Forget about data silos for a minute. Let’s talk about personnel silos in virtualization operations. Silo mentality is becoming more apparent as companies seek to leverage the best of scaled out x86 virtualized environments and their vertically scaled mainframe systems. This can be a challenge when IT teams have historically been allocated based on technology. The following three considerations can help you get the most from your combined resources.
Mainframe mentality and virtualization resources
Mainframe mentality is keenly focused on capacity and performance. Both are finite in a mainframe world (at least without additional capital expenditures).
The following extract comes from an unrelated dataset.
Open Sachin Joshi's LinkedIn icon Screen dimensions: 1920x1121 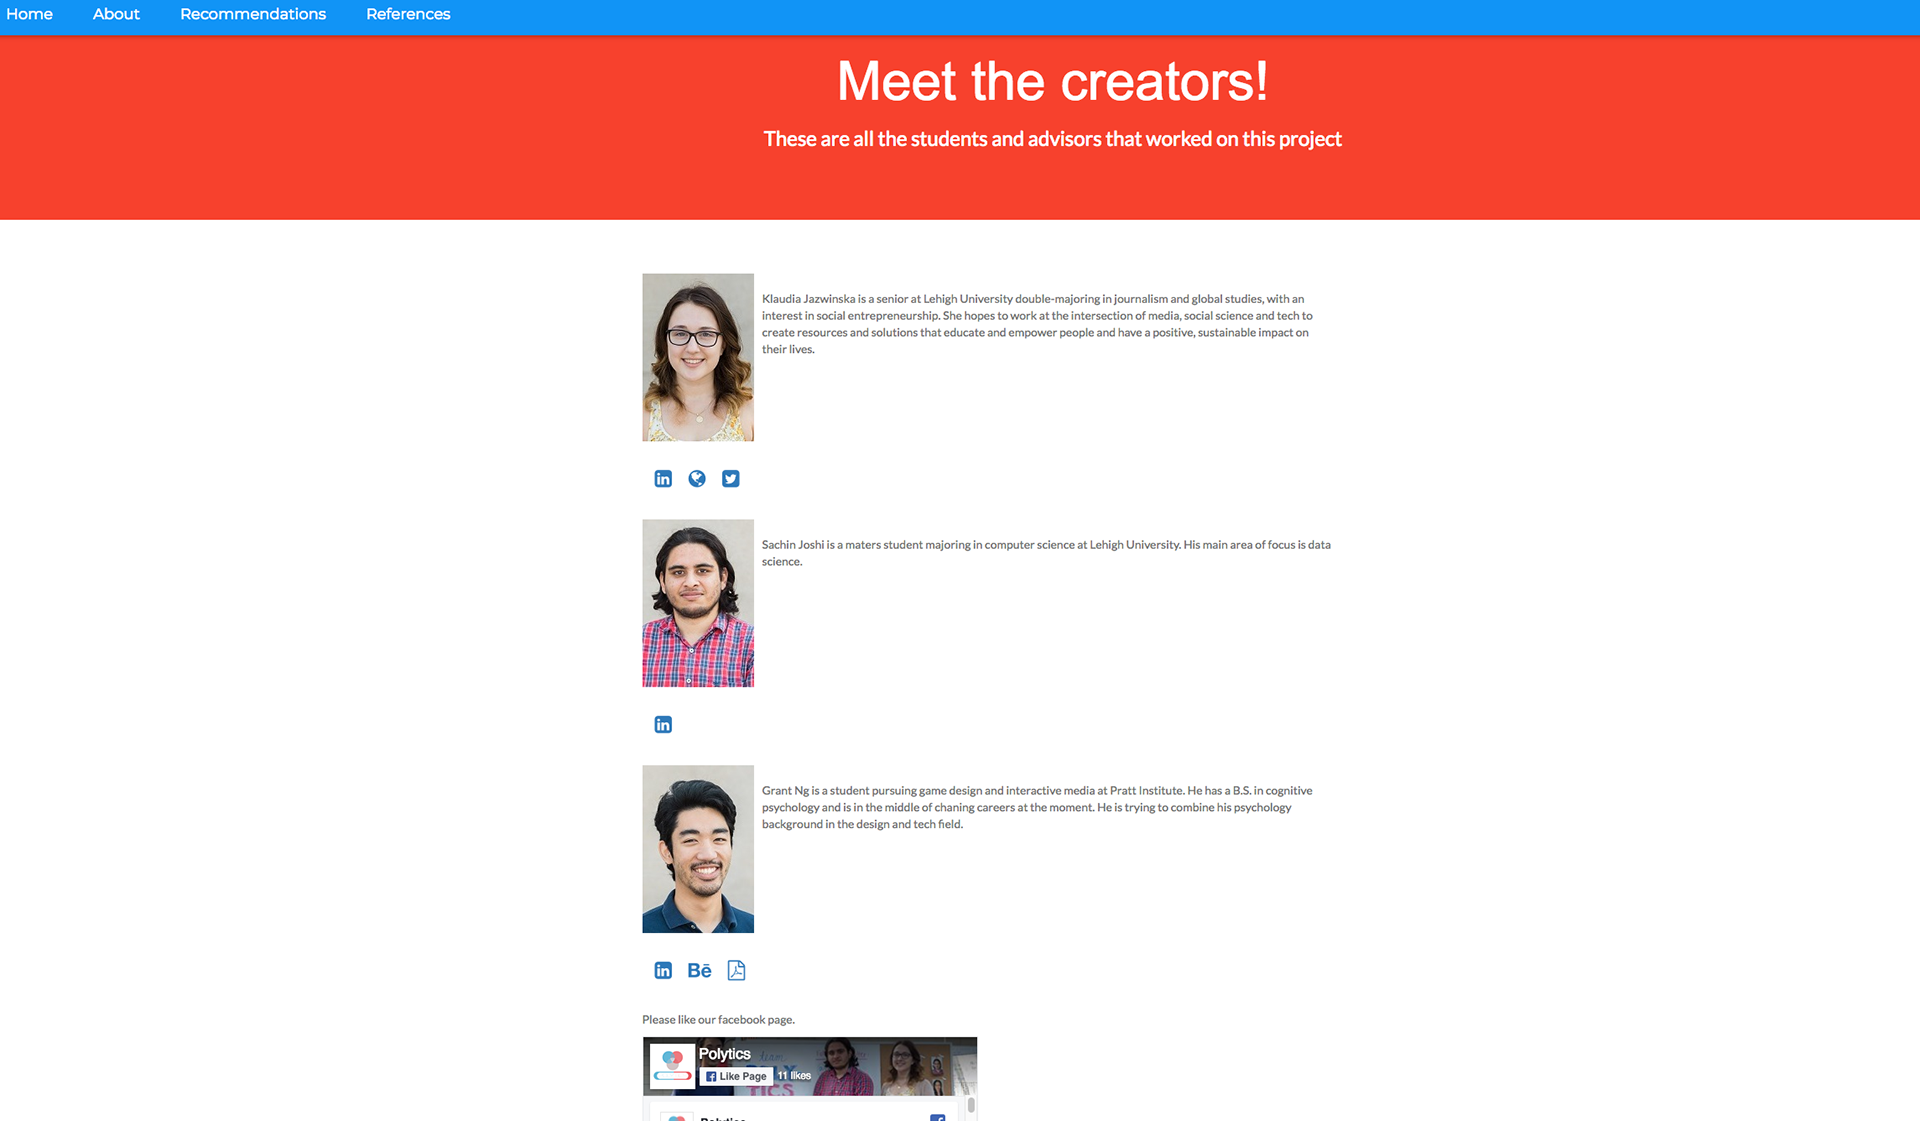tap(663, 725)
Learning to avoid application resource conflicts is another ever-present reality of mainframe mentalities. Virtualized systems, on the other hand, lack the hardware constraints. Although virtualized systems are less affected by application resource conflicts, they are more concerned with user experience.
What’s the bottom line? Workload management is the key. Applying a combined strategy ensures that either system isn’t sitting with idle capacity – and that workloads which perform well in a virtualized environment help free up space for workloads that require the security and resiliency of a mainframe.
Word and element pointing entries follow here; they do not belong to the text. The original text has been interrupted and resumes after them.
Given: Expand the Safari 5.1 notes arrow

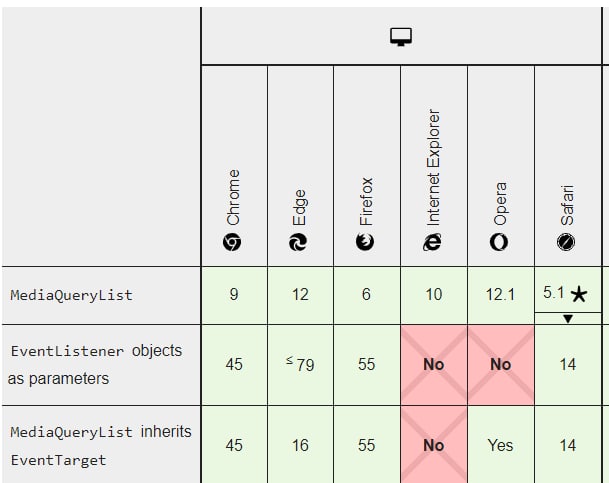Looking at the screenshot, I should 568,319.
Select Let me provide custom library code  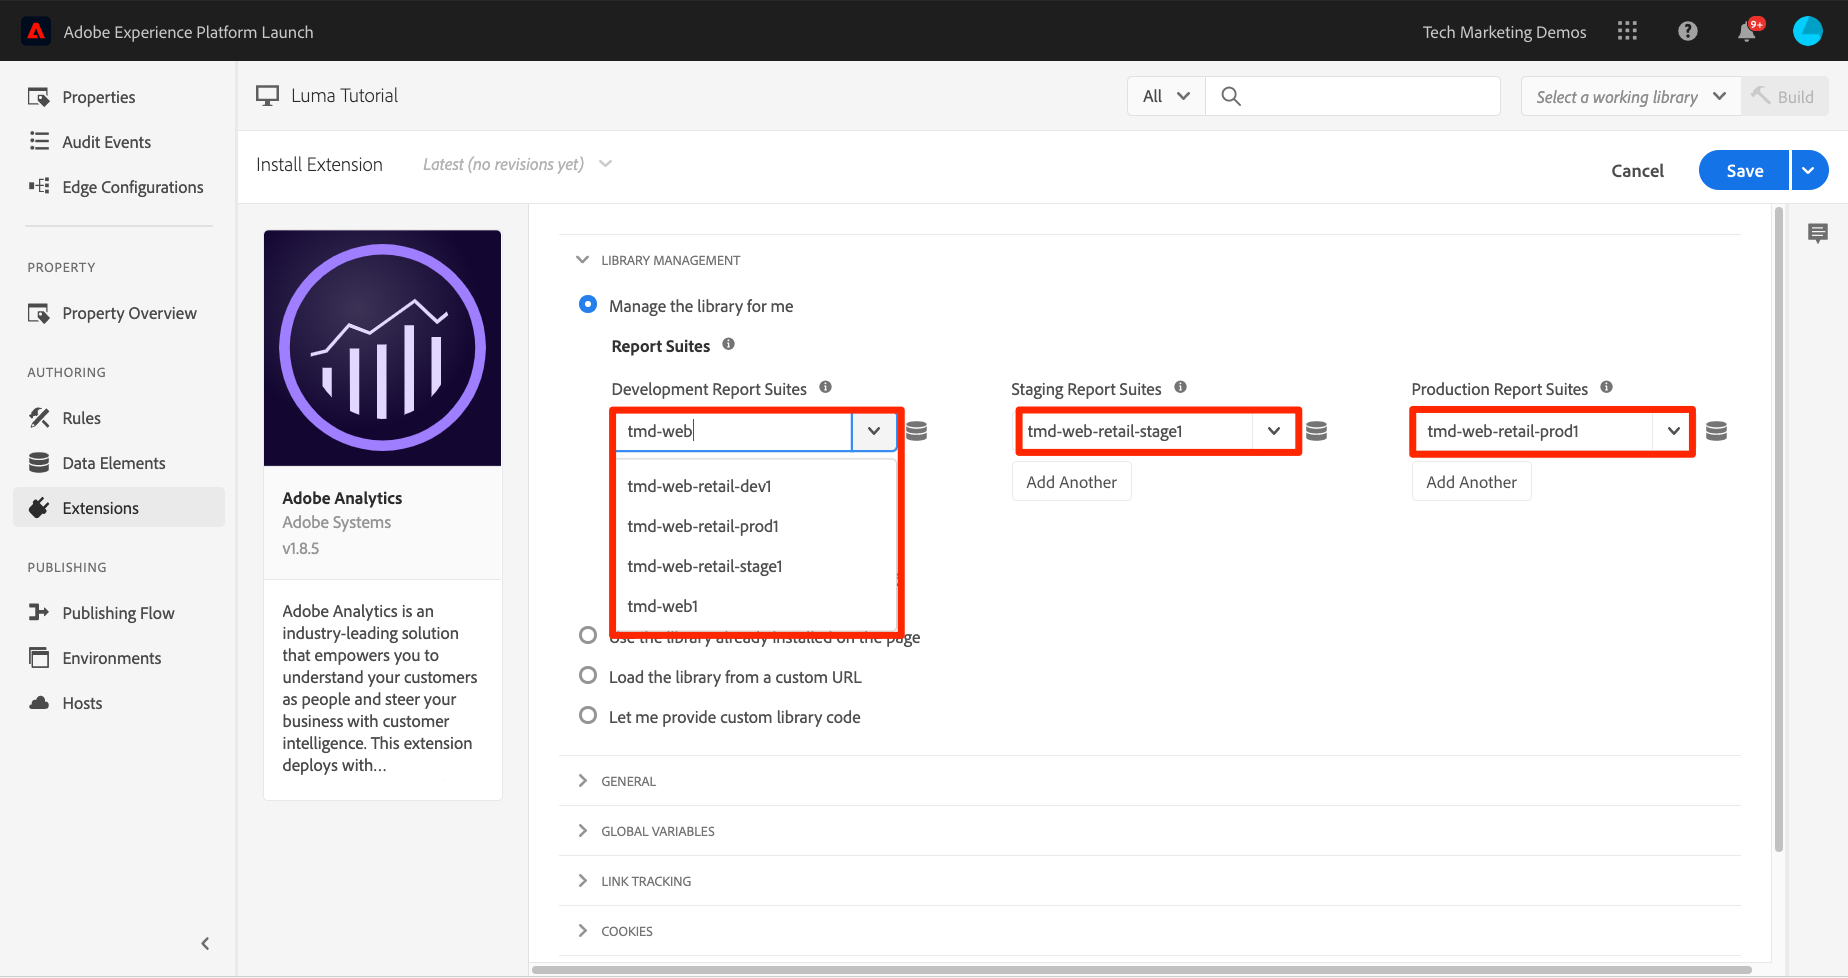[x=588, y=715]
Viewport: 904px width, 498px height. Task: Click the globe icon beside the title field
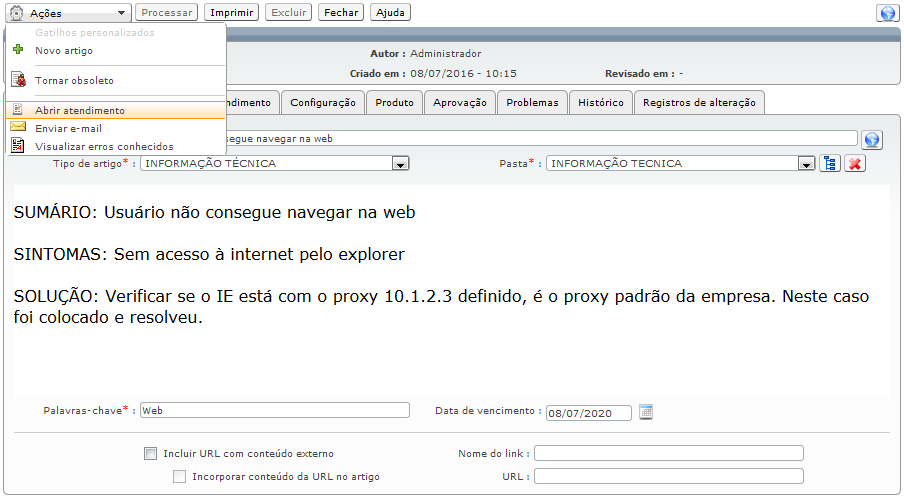tap(872, 139)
Managing virtualization expenses
When you apply the mainframe “limited capacity” mindset to virtualized environments, you often get more efficient use of both mainframe and virtualized resources. Although cloud storage is far less costly than mainframe, it still has costs. Before you scale, consider the available mainframe capacity for which you’ve already paid.
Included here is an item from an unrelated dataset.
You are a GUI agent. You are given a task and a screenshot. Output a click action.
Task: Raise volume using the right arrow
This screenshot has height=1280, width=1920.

What’s the bottom line? Virtualization isn’t free. Treat your mainframe resources as manufacturing sites treat their plant equipment – look at total capacity before taking on virtualized expenses. Granted, the circumstance often dictates the most effective route, such as timing and workload types. However, an overall strategy that encompasses both architectures leads to more effective cost control.
Gauging virtualization performance
The mainframe mindset tells us to avoid application conflicts. Today, the mainframe mentality considers new workloads, and whether or not they’ll run as well on a mainframe as a virtualized environment and vice versa. Business analytics workloads, which often require the scale and capacity agility of virtualized environments, can be more conducive to robust compute powers within a mainframe. When it comes to virtualization, user experience is the key performance metric.
What’s the bottom line? When both sides of operations have a common understanding of the business requirement, the solution usually becomes clear. The politics of the organization is a different story altogether.
As the physical and virtual worlds converge, it’s crucial to examine your silos and reallocate resources. In fact, some of the skills once demanded by mainframers, like capacity planning, are back in vogue. IT monitoring and management tools are supporting the converged infrastructure and moving IT operations closer to the “single pane of glass” visibility that is needed.